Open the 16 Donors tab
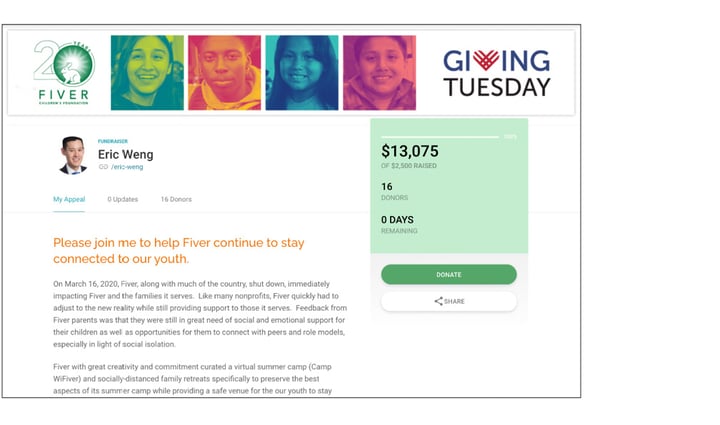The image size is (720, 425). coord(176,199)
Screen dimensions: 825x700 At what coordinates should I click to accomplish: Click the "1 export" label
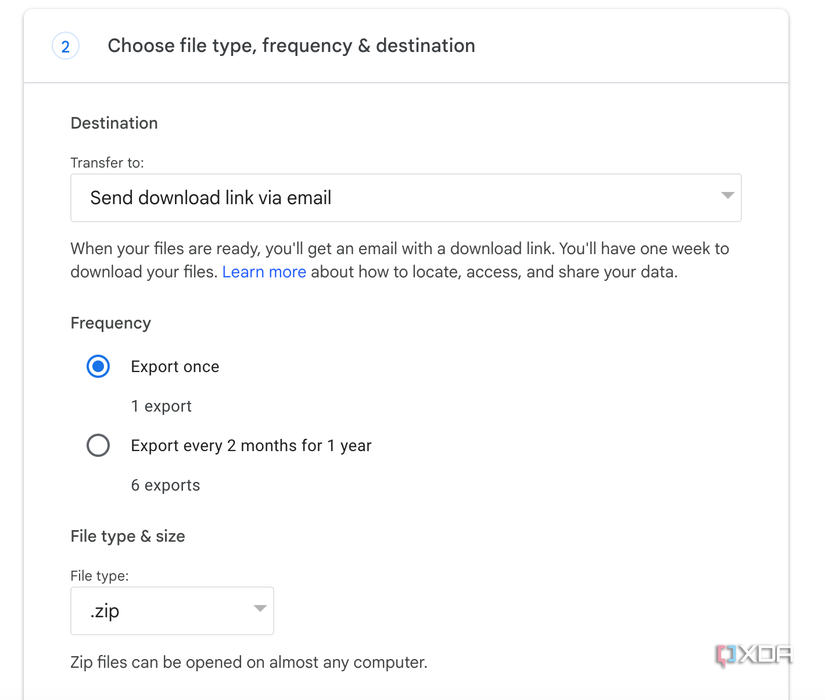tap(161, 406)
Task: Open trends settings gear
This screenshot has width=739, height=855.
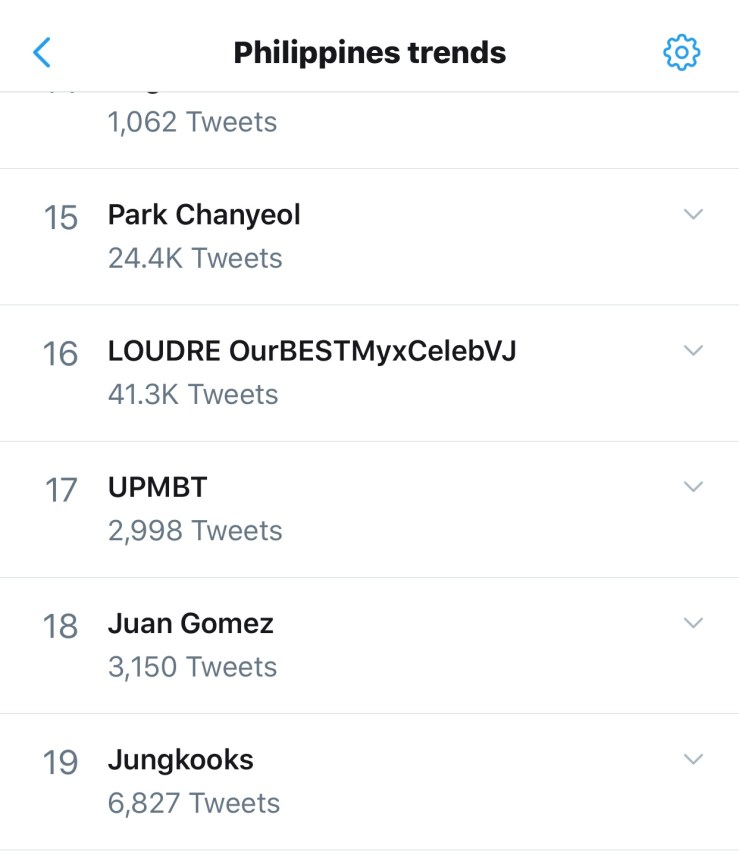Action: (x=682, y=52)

━━━━━━━━

Images must not appear in the copy; reproduce everything else in the records verbatim.

Open the 16 Donors tab
The image size is (720, 425). coord(176,199)
Screen dimensions: 825x700 At what coordinates should I click to accomplish: Click the "1 export" label
tap(161, 406)
Task: Open trends settings gear
This screenshot has width=739, height=855.
Action: (x=682, y=52)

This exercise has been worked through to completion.